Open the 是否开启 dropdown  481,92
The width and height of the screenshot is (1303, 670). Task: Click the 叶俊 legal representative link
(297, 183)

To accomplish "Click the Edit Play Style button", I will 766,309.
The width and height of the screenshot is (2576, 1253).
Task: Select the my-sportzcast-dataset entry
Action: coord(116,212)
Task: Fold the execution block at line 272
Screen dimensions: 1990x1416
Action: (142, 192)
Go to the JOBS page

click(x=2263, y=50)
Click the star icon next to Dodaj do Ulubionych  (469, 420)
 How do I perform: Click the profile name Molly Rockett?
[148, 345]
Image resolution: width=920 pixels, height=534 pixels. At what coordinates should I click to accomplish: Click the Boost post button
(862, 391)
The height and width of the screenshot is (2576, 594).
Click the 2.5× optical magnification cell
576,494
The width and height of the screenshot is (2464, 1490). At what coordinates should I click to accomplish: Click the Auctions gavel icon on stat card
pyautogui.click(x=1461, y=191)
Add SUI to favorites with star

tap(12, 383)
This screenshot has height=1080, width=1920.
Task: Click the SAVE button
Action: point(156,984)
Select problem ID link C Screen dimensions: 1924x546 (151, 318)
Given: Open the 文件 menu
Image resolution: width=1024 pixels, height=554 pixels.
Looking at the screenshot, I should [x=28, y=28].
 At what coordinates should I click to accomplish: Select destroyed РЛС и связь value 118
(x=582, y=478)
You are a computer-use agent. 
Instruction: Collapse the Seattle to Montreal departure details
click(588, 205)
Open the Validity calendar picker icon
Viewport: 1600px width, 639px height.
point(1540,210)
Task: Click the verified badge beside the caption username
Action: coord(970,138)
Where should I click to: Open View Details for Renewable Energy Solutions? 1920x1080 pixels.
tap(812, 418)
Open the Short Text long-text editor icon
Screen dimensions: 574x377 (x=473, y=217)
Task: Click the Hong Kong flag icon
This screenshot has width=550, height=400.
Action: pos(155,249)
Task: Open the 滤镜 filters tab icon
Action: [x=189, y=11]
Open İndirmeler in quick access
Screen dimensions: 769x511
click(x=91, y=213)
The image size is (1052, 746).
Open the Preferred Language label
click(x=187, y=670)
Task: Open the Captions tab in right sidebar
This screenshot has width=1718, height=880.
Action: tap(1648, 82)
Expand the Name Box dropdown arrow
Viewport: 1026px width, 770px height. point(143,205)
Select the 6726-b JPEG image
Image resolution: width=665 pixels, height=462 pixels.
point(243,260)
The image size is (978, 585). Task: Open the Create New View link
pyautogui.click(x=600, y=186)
☆ ☆ ☆ ☆
Convert all of the data above into a JSON list of strings, one string for each line, and omit the blank lines.

[
  "Open the 是否开启 dropdown  481,92",
  "The width and height of the screenshot is (1303, 670). Task: Click the 叶俊 legal representative link",
  "(297, 183)",
  "To accomplish \"Click the Edit Play Style button\", I will 766,309.",
  "The width and height of the screenshot is (2576, 1253).",
  "Task: Select the my-sportzcast-dataset entry",
  "Action: coord(116,212)",
  "Task: Fold the execution block at line 272",
  "Screen dimensions: 1990x1416",
  "Action: (142, 192)",
  "Go to the JOBS page",
  "click(x=2263, y=50)",
  "Click the star icon next to Dodaj do Ulubionych  (469, 420)",
  " How do I perform: Click the profile name Molly Rockett?",
  "[148, 345]",
  "Image resolution: width=920 pixels, height=534 pixels. At what coordinates should I click to accomplish: Click the Boost post button",
  "(862, 391)",
  "The height and width of the screenshot is (2576, 594).",
  "Click the 2.5× optical magnification cell",
  "576,494",
  "The width and height of the screenshot is (2464, 1490). At what coordinates should I click to accomplish: Click the Auctions gavel icon on stat card",
  "pyautogui.click(x=1461, y=191)",
  "Add SUI to favorites with star",
  "tap(12, 383)",
  "This screenshot has height=1080, width=1920.",
  "Task: Click the SAVE button",
  "Action: point(156,984)",
  "Select problem ID link C Screen dimensions: 1924x546 (151, 318)",
  "Given: Open the 文件 menu",
  "Image resolution: width=1024 pixels, height=554 pixels.",
  "Looking at the screenshot, I should [x=28, y=28].",
  " At what coordinates should I click to accomplish: Select destroyed РЛС и связь value 118",
  "(x=582, y=478)",
  "You are a computer-use agent. ",
  "Instruction: Collapse the Seattle to Montreal departure details",
  "click(588, 205)",
  "Open the Validity calendar picker icon",
  "Viewport: 1600px width, 639px height.",
  "point(1540,210)",
  "Task: Click the verified badge beside the caption username",
  "Action: coord(970,138)",
  "Where should I click to: Open View Details for Renewable Energy Solutions? 1920x1080 pixels.",
  "tap(812, 418)",
  "Open the Short Text long-text editor icon",
  "Screen dimensions: 574x377 (x=473, y=217)",
  "Task: Click the Hong Kong flag icon",
  "This screenshot has width=550, height=400.",
  "Action: pos(155,249)",
  "Task: Open the 滤镜 filters tab icon",
  "Action: [x=189, y=11]",
  "Open İndirmeler in quick access",
  "Screen dimensions: 769x511",
  "click(x=91, y=213)",
  "The image size is (1052, 746).",
  "Open the Preferred Language label",
  "click(x=187, y=670)",
  "Task: Open the Captions tab in right sidebar",
  "This screenshot has width=1718, height=880.",
  "Action: tap(1648, 82)",
  "Expand the Name Box dropdown arrow",
  "Viewport: 1026px width, 770px height. point(143,205)",
  "Select the 6726-b JPEG image",
  "Image resolution: width=665 pixels, height=462 pixels.",
  "point(243,260)",
  "The image size is (978, 585). Task: Open the Create New View link",
  "pyautogui.click(x=600, y=186)"
]